EXERCISE MATERIALS →
⟨
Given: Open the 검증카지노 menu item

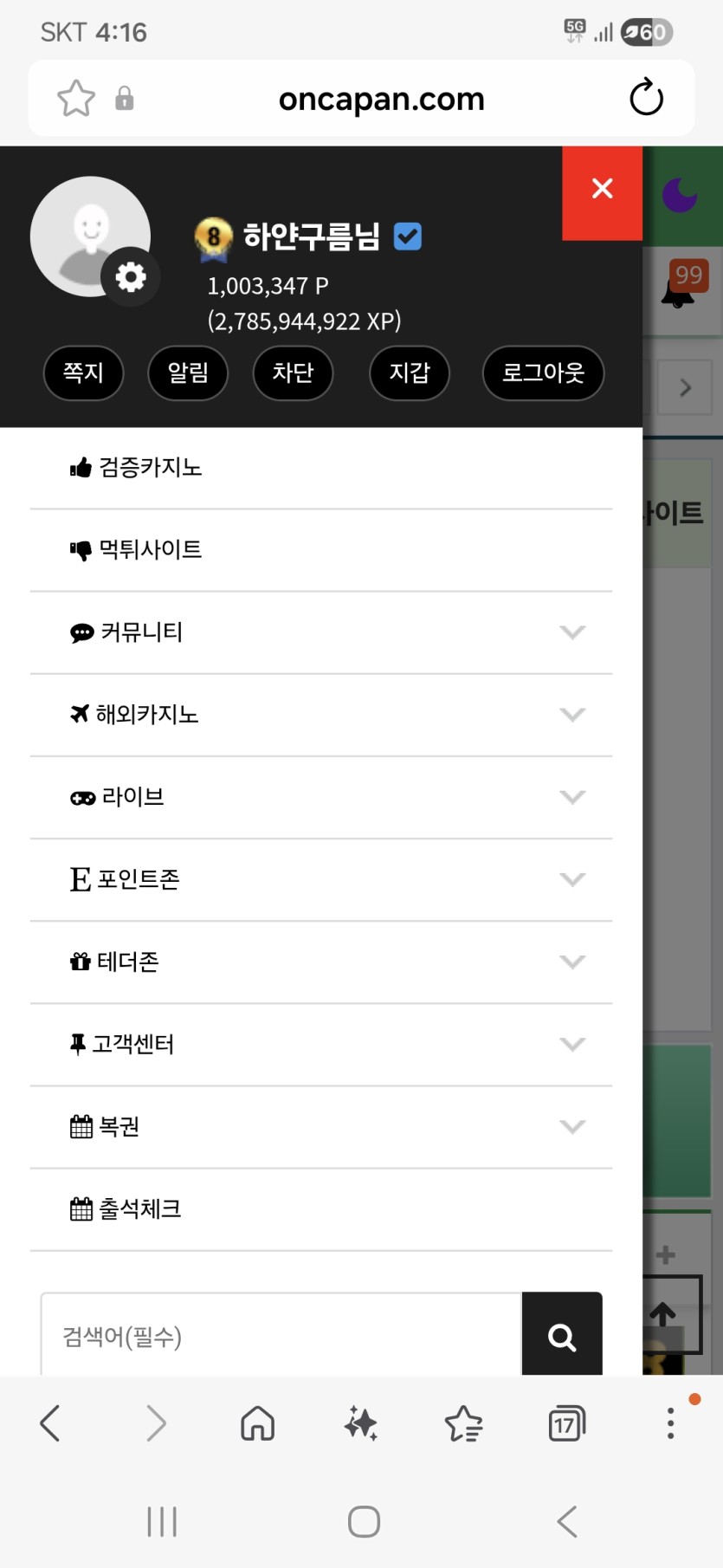Looking at the screenshot, I should (321, 468).
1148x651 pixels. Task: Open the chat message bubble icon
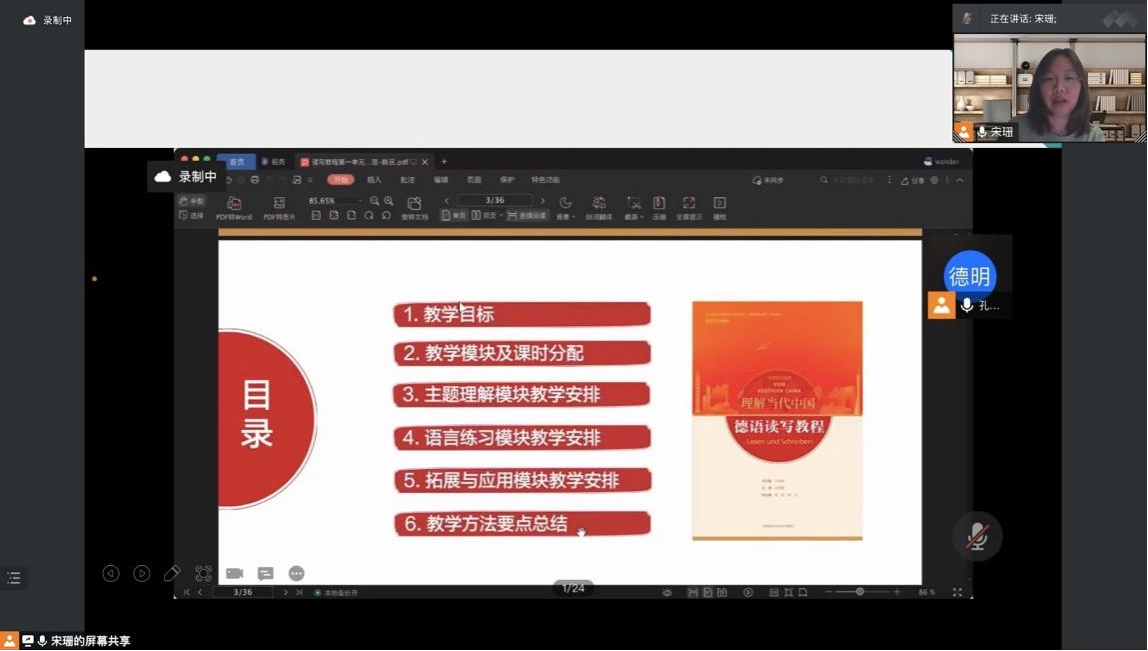point(265,573)
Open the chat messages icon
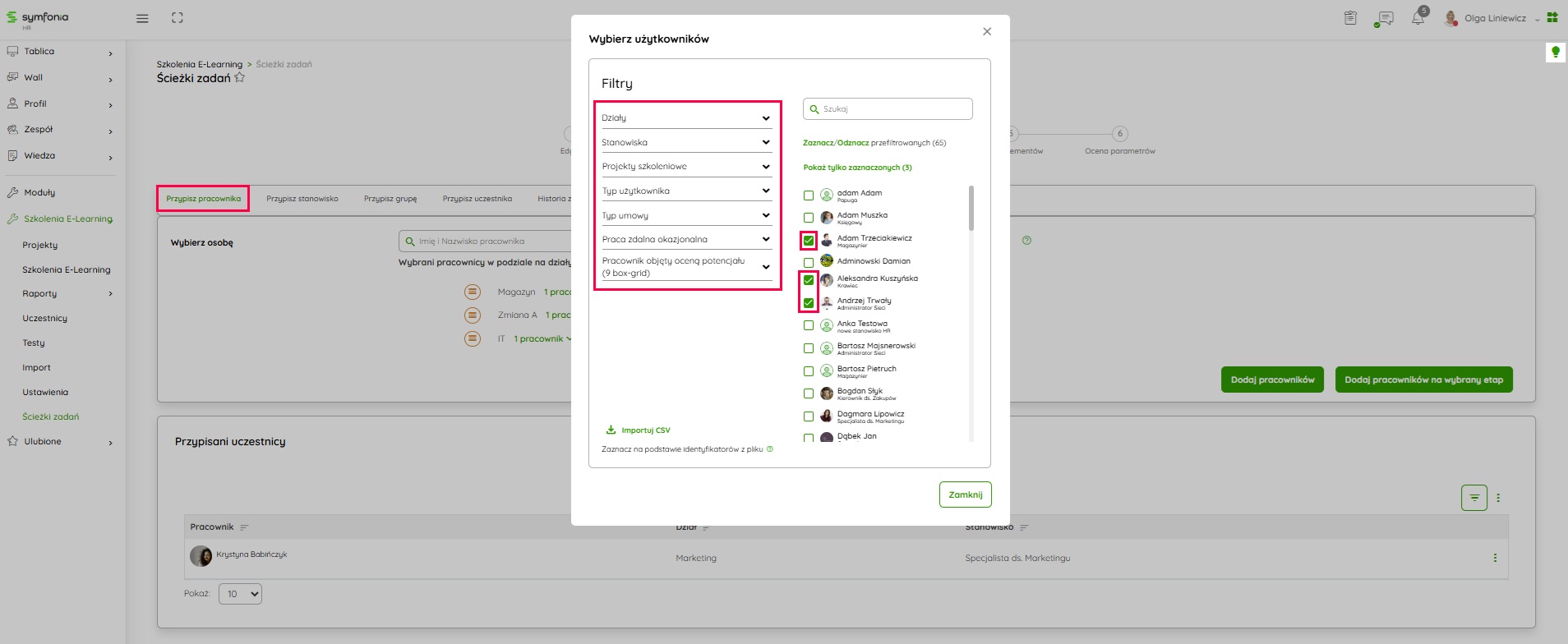 click(1385, 18)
⟩
WHAT TO DO → Only an exact copy belongs in the answer: the lines from the one containing "1148x651 pixels. Task: Open" through the end of the records, both ends included, minus the pictures.

WRITTEN SOLUTION →
1148x651 pixels. Task: Open the chat message bubble icon
point(265,573)
Open the chat messages icon
 click(1385, 18)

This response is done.